» **EXERCISE GOAL**:
Where the records below show the word "label" in a line, please copy that line.

» **DATA TO USE**:
________________________________________

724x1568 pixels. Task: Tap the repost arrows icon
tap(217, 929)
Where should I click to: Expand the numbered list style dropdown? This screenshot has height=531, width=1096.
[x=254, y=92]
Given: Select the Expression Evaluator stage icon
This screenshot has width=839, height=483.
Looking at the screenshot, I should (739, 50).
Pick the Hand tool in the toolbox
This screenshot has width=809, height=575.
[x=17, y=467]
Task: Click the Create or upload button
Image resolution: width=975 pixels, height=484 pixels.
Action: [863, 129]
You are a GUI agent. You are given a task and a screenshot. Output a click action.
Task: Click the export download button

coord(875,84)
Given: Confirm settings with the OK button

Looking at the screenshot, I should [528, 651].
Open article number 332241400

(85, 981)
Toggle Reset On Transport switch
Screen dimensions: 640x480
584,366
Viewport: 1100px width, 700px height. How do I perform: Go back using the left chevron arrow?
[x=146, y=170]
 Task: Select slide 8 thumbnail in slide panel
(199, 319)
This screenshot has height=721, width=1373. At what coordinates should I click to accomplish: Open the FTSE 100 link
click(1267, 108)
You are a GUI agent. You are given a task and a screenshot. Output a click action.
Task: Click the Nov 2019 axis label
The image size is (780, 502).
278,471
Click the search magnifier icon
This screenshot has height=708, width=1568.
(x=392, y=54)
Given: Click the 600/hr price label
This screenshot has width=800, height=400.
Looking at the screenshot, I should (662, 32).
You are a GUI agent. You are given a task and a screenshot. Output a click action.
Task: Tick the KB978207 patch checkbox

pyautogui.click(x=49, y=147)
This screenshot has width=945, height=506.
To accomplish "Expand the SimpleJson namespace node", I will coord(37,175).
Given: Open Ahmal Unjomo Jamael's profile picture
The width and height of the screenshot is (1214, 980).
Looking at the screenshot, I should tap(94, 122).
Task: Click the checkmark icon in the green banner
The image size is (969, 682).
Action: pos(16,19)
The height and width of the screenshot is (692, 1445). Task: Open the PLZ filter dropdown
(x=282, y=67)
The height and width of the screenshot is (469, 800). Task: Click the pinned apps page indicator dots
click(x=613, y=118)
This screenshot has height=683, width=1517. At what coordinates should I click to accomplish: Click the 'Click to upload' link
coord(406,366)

________________________________________

» **ANSWER FOR THIS EXERCISE**:
Task: Click the Nov 2019 axis label
Given: Click the 600/hr price label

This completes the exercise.